Services Engineering
Services Engineering Reading List¶
服务工程的阅读清单,重点是云 基础设施服务.
我们欢迎 suggestions.
Papers¶
- Fault Injection in Production (Allspaw)
- Making Reliable Distributed Systems in the Presence of Software Errors (阿姆斯特朗)
- Highly Available Transactions: Virtues and Limitations (贝利斯等人)
- The Incident Command System (比格利和罗伯茨)
- Bigtable: a Distributed Storage System for Structured Data (张等人)
- Spanner: Google’s Globally-Distributed Database (科贝特等人)
- Dynamo: Amazon’s Highly Available Key-Value Store (德坎迪亚等人)
- MapReduce: Simplified Data Processing on Large Clusters (院长和 Ghemawat)
- The Google File System (Ghemawat 等人)
- On Designing and Deploying Internet Scale Services (汉密尔顿)
- Kafka: A Distributed Messaging System for Log Processing (克雷普斯等人)
- Weathering the Unexpected (克里希南)
- The Unified Logging Infrastructure for Data Analytics at Twitter (李等人)

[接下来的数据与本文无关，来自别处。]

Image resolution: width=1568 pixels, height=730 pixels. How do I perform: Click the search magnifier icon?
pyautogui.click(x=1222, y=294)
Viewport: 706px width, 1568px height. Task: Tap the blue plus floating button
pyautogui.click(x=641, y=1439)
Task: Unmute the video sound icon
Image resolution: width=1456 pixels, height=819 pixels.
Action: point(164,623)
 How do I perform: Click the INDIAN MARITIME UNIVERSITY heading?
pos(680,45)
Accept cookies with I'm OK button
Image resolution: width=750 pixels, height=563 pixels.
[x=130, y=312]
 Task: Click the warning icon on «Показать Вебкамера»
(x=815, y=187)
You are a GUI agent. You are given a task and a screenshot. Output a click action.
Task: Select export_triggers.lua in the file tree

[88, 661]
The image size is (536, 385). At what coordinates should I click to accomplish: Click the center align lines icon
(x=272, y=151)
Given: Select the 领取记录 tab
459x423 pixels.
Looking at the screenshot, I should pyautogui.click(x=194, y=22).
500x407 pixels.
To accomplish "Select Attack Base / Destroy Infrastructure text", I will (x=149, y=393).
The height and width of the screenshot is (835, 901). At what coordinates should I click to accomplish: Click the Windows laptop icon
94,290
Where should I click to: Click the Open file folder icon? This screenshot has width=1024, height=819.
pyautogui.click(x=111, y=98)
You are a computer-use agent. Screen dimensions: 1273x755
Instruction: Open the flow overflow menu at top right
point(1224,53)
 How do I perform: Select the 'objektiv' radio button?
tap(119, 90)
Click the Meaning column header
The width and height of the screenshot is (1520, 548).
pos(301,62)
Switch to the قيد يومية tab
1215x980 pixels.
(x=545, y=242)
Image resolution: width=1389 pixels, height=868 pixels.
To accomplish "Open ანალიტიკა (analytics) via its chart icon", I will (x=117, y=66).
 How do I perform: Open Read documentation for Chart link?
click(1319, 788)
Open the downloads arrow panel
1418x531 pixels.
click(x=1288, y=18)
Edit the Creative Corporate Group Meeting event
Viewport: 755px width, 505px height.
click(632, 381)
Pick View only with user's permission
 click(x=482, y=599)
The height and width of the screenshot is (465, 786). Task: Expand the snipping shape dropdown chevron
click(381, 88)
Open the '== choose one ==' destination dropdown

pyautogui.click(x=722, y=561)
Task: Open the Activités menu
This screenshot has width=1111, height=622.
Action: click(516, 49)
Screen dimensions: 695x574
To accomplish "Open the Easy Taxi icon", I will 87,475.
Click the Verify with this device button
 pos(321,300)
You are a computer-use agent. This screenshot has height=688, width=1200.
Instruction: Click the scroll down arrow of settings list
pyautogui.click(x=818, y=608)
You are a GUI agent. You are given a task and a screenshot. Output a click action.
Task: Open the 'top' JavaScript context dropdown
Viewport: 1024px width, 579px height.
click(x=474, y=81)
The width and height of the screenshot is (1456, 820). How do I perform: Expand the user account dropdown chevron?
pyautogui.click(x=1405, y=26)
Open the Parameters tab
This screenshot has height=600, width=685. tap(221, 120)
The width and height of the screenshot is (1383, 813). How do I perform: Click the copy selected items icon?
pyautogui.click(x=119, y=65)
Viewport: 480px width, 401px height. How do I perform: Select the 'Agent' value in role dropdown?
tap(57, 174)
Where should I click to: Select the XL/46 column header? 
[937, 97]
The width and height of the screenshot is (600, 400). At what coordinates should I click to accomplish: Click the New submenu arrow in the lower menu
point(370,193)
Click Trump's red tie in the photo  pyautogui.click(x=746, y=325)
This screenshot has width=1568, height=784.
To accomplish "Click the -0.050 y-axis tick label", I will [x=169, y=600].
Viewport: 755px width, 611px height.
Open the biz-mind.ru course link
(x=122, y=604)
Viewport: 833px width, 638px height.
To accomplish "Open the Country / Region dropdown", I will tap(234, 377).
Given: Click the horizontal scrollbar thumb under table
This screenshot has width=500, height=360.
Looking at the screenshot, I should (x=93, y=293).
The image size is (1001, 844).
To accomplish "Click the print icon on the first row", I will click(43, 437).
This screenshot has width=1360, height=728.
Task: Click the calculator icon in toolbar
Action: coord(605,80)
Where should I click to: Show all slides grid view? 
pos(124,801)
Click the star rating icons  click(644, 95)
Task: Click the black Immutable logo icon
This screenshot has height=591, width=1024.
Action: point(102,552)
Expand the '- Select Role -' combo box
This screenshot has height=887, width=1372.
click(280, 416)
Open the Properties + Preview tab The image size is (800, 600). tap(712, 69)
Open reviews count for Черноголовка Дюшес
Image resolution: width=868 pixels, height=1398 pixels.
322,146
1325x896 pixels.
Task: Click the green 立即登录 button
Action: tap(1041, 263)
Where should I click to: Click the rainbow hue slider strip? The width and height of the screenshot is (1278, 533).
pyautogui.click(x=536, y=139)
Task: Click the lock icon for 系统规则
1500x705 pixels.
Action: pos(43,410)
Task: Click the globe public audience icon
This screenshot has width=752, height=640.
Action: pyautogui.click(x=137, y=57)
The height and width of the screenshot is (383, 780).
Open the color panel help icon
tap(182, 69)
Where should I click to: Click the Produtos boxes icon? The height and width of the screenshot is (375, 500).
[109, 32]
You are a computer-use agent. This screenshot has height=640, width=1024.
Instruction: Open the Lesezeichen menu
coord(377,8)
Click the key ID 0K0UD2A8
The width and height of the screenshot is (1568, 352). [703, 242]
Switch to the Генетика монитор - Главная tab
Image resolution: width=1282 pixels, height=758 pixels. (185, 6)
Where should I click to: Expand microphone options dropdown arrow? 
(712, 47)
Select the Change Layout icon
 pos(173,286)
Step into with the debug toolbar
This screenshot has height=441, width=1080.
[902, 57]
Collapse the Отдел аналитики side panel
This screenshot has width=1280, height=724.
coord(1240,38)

- Automatic Management of Partitioned, Replicated Search Services (莱伯特等人)
- Learning to Embrace Failure (柠檬切利等人)
- Scaling Big Data Mining Infrastructure: The Twitter Experience (林和 Rayboy)
- Out of the Tar Pit (莫斯利和马克)
- The Log-Structured Merge-Tree (奥尼尔等人)
- In Search of an Understandable Consensus Algorithm (Ongaro 和 Ousterhout)
- Fallacies of Distributed Computing Explained (Rotem-Gal-Oz)
- F1 - The Fault-Tolerant Distributed RDBMS Supporting Google’s Ad Business (舒特等人)
- Dapper, A Large Scale Distributed Systems Tracing Infrastructure (西格尔曼等人)
- Resident Distributed Datasets: a Fault-Tolerant Abstraction for In-Memory Cluster Computing (扎哈里等人)
- The Human Side of Postmortems (Zwieback)
- Crew Resource Management: a Positive Change for the Fire Service
Posts¶
- Resilience Engineering: Part I, Part II (Allspaw)
- Systems Engineering: a Great Definition (Allspaw)
- Chaos Monkey Released Into The Wild (贝内特和采特林)
- Some Rules for Engineering and Operations (黑色的)
- Service Level Disagreements Part I, Part II (黑色的)
- Incuriosity Will Kill Your Infrastructure (克雷福德)
- My Philosophy on Alerting (埃瓦修克)
- You Can’t Sacrifice Partition Tolerance (房子)
- Customer Trust (汉密尔顿)
- Observations on Errors, Corrections, & Trust of Dependent Systems (汉密尔顿)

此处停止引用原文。